* _Selected extract_
----------------

Well, the motto is loved by people who engage in this kind of vigilante justice that cares little about the law. And well, many of the cases I mentioned before were actually legal at the time. (And some of these abuses remain legal). Attaching "consequences" -legal or not- to speech is another way to control and suppress speech. Unsafe speech is not free speech.


----------



## Mercurius (Oct 26, 2020)

Janx said:


> Poe's law and all.  Mein Kamf disproves you right there.  It specifically targets a group with hate.
> 
> But I think we can rule out works that specifically target a group with hate.  Those are inherently offensive.  That's their goal.
> 
> ...




I'm confused about your first four paragraphs, because you're saying I'm "disproved" but then you say things that I agree with. We're not talking about Hitler (Godwin!) or political manifestos, but art and literature.

As far as Striped Pajamas is concerned, "what is right" changes and varies depending on time, context, and the individuals involved. There isn't one "true and right way" to depict transgender people, or any group. I think we need to disentangle ourselves a bit from this pervasive idea that categories of people all have a "right way" to think and be depicted. Every such depiction is the expression of a single individual, who has their experience and biases and is really just a snapshot in time.


----------



## Umbran (Oct 26, 2020)

Mercurius said:


> I am advocating for artistic freedom.




Which, to beat the same drum... comes with a responsibility you don't talk about much.



> Let artists produce what they want to produce, and let them decide how they think about their work...




That's fine.  They can think what they want.



> ... and how it impacts others.




They don't get to decide how it impacts others, any more than a cook _decides_ whether or not they cause food poisoning through clumsy handling of ingredients.  



> We can decide to support or not support their art through our purchases and time.




Dude.  Freedom of speech goes both ways.  Authors don't get to say, "I got to speak first, now you shut up."  

Your position would be much, much stronger if you parroted my own point back at me - that the "twitter mob" has the same responsibility for the impact of their words - if they crush creativity with their actions, that's their responsibility.  But you missed that opportunity.

----------------

* _Data for processing_
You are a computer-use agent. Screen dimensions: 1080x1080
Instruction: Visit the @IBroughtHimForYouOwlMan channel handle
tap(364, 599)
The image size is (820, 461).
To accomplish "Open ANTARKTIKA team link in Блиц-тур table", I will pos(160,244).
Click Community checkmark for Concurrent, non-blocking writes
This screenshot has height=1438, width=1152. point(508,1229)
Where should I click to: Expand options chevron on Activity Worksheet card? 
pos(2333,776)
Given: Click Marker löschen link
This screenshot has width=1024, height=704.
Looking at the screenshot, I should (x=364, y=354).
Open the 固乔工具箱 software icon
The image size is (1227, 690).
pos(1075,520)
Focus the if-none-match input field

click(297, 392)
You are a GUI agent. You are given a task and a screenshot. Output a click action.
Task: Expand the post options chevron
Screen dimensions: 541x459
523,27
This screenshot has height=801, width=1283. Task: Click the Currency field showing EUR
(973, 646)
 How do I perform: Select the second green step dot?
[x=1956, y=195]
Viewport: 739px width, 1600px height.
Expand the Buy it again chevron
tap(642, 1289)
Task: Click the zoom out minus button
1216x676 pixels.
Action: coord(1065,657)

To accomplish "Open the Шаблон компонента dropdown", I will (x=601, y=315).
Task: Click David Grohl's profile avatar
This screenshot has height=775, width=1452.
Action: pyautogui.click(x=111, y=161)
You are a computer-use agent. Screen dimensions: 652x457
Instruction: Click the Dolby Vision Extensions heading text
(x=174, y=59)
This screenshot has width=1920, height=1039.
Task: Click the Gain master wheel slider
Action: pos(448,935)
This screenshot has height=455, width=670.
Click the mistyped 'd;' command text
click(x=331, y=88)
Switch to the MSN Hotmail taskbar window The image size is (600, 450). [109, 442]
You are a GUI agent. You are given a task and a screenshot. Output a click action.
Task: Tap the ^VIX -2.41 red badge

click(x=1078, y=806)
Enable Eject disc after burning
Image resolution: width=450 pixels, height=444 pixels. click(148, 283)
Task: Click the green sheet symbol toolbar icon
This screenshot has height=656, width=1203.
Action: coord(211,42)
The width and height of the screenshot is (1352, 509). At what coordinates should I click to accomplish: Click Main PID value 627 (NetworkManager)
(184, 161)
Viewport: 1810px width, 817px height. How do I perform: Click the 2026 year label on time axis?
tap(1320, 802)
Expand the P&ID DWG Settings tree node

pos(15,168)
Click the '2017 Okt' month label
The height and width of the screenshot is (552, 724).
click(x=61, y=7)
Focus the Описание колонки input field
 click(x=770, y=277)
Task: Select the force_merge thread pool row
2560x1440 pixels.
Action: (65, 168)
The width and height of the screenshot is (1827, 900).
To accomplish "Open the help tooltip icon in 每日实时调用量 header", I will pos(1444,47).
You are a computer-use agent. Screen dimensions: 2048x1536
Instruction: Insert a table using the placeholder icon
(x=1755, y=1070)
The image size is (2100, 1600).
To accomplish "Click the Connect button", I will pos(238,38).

----------------

* _Given task 1_
Say whether each statement agrees with the forum thread, answering yes or no and quoting the deciding words exactly: (a) Mercurius says the discussion concerns art and literature rather than political manifestos. (b) Mercurius holds that there is one true and right way to depict transgender people. (c) Umbran says artists get to decide how their work impacts others.
* _Given task 2_
Please repeat the lines of the records starting with the line with "The width and height of the screenshot is (1352, 509)." and going on through the line with "click(x=770, y=277)", including both.

* _Response 1_
(a) Yes: "We're not talking about Hitler (Godwin!) or political manifestos, but art and literature."
(b) No: "There isn't one "true and right way" to depict transgender people, or any group."
(c) No: "They don't get to decide how it impacts others"

* _Response 2_
The width and height of the screenshot is (1352, 509). At what coordinates should I click to accomplish: Click Main PID value 627 (NetworkManager)
(184, 161)
Viewport: 1810px width, 817px height. How do I perform: Click the 2026 year label on time axis?
tap(1320, 802)
Expand the P&ID DWG Settings tree node

pos(15,168)
Click the '2017 Okt' month label
The height and width of the screenshot is (552, 724).
click(x=61, y=7)
Focus the Описание колонки input field
 click(x=770, y=277)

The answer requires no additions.